Adalah sosok Karolus Wiryoguno, bisa dibilang sebagai tokoh pendiri yang bertanggung jawab atas kehadiran GKJW tersebut. Lahir di Bangkalan, kabupaten di Pulau Madura, Jatim, pada tahun 1809 silam, tak ada yang menyangka bila lelaki dengan nama kecil Raden Paing itu di masa depannya bisa ikut menggencarkan persebaran agama Kristen.
Pasalnya, masa kecil Wiryoguno terbilang jauh dari sentuhan berbau Nasrani. Ya, Wiryoguno lahir sebagai putra ke-3 dari Pangeran Cokrokusumo-keturunan Sultan Cakraadiningrat II yang menyukai berbagai ilmu kebatinan.
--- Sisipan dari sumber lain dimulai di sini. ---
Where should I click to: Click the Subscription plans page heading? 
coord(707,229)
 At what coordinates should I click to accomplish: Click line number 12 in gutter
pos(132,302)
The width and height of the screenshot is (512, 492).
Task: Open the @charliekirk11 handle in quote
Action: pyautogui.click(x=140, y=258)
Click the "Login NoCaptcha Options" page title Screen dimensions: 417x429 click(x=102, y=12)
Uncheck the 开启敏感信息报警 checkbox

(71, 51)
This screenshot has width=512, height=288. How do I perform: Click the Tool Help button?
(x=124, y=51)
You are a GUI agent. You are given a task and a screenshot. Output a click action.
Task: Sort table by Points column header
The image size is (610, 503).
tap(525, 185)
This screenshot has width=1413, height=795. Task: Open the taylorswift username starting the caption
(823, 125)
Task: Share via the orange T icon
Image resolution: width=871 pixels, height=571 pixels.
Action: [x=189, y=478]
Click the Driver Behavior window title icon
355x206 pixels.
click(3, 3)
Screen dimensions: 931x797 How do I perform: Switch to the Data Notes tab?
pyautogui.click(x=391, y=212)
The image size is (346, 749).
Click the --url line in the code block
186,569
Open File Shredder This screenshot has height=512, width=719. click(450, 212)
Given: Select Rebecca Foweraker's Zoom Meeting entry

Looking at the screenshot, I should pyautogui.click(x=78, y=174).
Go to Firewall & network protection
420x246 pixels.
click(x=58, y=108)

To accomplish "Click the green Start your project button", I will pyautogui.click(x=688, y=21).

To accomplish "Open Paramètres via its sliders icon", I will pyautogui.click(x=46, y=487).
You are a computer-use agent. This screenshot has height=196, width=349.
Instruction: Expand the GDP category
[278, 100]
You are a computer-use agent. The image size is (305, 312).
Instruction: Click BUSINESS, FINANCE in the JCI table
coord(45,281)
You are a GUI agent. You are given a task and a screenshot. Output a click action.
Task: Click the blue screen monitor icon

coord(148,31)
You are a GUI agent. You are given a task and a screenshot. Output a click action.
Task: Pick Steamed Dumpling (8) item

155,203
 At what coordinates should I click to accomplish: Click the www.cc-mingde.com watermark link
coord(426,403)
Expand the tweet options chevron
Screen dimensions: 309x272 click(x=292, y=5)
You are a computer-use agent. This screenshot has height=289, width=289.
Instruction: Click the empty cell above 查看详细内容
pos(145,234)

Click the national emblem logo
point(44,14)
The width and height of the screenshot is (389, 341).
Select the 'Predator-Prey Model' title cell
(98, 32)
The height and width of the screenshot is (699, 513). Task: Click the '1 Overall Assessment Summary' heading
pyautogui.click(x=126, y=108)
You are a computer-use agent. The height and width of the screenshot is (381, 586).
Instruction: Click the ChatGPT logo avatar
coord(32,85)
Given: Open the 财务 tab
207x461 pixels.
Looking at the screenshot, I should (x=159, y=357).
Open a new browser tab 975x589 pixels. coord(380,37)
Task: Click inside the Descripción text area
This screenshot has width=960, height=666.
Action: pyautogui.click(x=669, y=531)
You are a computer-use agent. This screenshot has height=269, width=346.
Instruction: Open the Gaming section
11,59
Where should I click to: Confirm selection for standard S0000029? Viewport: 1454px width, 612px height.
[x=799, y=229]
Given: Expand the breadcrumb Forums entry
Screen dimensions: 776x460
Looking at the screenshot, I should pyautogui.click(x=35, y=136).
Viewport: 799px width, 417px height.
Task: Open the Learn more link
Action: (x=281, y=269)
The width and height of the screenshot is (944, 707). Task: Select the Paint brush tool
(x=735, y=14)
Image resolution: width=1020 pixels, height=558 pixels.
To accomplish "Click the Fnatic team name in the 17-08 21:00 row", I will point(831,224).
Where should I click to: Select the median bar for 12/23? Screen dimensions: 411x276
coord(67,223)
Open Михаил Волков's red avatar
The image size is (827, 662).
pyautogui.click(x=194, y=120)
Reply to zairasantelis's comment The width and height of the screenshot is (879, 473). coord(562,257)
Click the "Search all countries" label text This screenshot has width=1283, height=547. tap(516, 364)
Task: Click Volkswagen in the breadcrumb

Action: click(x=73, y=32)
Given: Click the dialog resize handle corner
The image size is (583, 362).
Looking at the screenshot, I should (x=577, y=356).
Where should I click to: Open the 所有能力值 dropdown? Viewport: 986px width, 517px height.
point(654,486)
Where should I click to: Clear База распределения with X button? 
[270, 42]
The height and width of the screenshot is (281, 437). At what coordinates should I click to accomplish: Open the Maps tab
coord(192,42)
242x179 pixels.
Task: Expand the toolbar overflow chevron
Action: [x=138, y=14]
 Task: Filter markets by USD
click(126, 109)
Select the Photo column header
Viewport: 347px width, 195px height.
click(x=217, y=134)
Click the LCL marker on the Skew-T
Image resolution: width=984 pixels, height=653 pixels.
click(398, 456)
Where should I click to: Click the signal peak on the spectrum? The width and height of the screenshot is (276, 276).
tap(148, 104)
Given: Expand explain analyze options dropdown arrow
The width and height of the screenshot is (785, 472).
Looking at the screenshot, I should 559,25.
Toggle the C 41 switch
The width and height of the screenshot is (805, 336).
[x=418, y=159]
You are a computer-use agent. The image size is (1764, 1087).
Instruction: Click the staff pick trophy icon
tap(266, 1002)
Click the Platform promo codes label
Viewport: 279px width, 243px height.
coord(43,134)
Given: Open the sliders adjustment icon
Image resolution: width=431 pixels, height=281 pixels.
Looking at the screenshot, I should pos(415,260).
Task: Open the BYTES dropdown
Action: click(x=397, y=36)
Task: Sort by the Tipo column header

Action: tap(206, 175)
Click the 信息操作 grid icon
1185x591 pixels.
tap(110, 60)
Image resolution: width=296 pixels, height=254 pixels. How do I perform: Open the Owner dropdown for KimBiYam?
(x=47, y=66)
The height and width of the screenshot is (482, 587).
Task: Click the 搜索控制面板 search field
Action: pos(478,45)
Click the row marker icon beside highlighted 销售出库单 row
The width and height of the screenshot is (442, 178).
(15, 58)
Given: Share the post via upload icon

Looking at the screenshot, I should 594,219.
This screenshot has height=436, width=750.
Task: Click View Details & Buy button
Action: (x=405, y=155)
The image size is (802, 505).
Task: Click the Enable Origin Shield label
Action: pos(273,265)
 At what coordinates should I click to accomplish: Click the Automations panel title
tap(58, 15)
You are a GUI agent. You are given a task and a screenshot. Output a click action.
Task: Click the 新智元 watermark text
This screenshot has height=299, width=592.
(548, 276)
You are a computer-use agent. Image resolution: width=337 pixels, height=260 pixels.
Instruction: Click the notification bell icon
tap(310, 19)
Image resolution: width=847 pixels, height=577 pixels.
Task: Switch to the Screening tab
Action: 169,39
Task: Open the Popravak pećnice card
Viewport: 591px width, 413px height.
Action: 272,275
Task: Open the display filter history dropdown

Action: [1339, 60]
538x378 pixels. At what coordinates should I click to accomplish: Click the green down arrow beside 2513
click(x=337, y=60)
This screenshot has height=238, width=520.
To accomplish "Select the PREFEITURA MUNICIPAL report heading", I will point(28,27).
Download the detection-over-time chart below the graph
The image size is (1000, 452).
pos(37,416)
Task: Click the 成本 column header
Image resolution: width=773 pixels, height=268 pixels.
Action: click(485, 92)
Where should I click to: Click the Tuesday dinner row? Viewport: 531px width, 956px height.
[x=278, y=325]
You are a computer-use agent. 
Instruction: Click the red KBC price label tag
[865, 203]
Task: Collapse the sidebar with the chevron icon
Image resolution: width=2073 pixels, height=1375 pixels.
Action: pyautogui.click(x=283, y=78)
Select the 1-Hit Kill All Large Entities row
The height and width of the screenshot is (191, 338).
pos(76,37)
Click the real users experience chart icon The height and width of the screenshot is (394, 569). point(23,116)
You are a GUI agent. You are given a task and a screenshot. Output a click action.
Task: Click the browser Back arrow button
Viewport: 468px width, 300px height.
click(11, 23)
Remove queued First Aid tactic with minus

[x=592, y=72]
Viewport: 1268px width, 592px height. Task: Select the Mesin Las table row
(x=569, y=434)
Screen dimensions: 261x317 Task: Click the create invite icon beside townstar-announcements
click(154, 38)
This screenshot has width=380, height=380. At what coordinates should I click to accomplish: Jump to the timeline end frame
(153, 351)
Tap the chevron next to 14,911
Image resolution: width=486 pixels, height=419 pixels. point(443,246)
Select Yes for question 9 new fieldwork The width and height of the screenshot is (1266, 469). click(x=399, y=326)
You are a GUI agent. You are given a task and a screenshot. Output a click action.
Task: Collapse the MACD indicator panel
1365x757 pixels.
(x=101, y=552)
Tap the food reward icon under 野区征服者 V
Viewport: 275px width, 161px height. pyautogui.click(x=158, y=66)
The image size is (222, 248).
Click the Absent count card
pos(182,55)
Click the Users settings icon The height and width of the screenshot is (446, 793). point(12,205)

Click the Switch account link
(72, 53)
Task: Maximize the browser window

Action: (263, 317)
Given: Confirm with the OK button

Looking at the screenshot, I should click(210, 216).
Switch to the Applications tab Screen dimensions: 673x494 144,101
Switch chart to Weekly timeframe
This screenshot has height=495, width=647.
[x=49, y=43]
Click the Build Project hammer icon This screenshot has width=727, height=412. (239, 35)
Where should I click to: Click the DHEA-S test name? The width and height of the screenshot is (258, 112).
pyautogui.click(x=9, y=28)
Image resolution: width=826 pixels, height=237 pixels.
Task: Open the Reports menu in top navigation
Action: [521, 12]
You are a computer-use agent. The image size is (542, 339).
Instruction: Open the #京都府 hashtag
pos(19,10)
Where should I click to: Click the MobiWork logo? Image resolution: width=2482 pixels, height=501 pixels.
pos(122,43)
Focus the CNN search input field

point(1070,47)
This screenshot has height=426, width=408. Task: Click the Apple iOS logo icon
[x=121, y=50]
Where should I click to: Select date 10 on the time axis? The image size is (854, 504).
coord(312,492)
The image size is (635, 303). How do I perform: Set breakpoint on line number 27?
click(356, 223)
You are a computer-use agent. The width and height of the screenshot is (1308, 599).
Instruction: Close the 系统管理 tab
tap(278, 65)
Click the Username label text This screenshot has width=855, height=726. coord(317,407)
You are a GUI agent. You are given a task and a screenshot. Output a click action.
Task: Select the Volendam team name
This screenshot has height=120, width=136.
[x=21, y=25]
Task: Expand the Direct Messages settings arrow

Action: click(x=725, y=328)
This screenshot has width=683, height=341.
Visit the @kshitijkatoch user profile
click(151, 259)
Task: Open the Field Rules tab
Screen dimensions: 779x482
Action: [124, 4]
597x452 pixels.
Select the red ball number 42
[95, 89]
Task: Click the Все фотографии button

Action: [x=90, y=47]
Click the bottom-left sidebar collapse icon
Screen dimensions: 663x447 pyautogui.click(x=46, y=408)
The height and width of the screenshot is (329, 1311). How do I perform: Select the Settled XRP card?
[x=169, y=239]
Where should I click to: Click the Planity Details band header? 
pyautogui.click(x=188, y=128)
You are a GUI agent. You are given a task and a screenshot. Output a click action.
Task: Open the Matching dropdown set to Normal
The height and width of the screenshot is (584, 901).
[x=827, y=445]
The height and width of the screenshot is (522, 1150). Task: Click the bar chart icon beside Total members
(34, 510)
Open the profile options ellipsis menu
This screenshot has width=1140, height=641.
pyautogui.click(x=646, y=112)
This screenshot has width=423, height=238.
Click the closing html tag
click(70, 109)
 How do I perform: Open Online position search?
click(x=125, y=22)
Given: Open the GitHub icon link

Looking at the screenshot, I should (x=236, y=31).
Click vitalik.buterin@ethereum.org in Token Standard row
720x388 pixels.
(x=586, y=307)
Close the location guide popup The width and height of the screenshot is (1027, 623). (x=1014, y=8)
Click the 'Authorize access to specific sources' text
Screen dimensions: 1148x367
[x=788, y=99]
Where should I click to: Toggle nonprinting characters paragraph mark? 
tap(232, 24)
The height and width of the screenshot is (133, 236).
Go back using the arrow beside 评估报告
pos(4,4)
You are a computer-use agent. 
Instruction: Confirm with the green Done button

Bak buah jatuh tidak jauh dari pohonnya, minat terhadap ilmu-ilmu itu pun ikut mengalir ke darah Wiryoguno. Sejak kecil dirinya menggandrungi segala macam ilmu kebatinan, serta bela diri secara supranatural alias ilmu kanuragan.
Asal tahu saja, ketertarikan Wiryoguno terhadap ilmu gaib itu cukup beralasan, mengingat kala itu, derajat atau status sosial seseorang akan terdongkrak bila menguasai ilmu-ilmu tersebut. Terlebih lagi, jika ajian-ajian ilmu sakti itu moncer menghantarkan mereka sebagai seorang jawara yang tak tertandingi.
Keyakinan Baru
Suatu ketika, Wiryoguno mendapatkan penglihatan, ada ilmu sejati yang sangat ampuh, yakni musqab gaib. Tak tanggung-tanggung, ilmu tersebut diyakini mampu membuat manusia menjadi kuat dan hidup dalam damai sejahtera.
Haus akan hasratnya mempelajari ilmu kebatinan, akhirnya Wiryoguno menutuskan untuk pergi ke daerah Ngoro demi mengejar ilmu musqab gaib di sebuah desa di wilayah Kabupaten Mojokerto, Jatim. Namun, ketika sampai di sana, tujuan Wiryoguno pun berubah 180 derajat.
Seolah-olah seperti ditakdirkan oleh Tuhan, Wiryoguno berjumpa dengan Coenraad Laurens Coolen, seorang lelaki peranakan Rusia-Belanda-Jawa yang merintis komunitas Kristen pertama di Jawa Timur sejak tahun 1827.
Lahir dan tumbuh bersama dengan penduduk desa, dibalut dengan didikan keras agama Kristen dari keluarganya, membuat Coolen paham betul soal ngelmu Srani atau agama Nasrani.
Tak heran, Coolen yang juga merupakan sosok pemimpin desa itu, tergolong lihai dalam menerjermahkan ajaran penting dalam agama Kristen, seperti Pengakuan Iman Rasuli, 10 Hukum Taurat, hingga Doa Bapa Kami.
Frederick Djara Wellem dalam buku Kamus Sejarah Gereja menceritakan, Coolen dalam pengajarannya kerap memadukan injil dengan kearifan lokal seperti wayang, tembang Jawa, atau legenda setempat yang dipercayai oleh masyarakat Jawa pada umumnya. Nah, pendekatan Coolen yang unik dengan warna berbeda itu, rupanya cukup ampuh untuk memikat bibit-bibit pengikut Kristus yang baru.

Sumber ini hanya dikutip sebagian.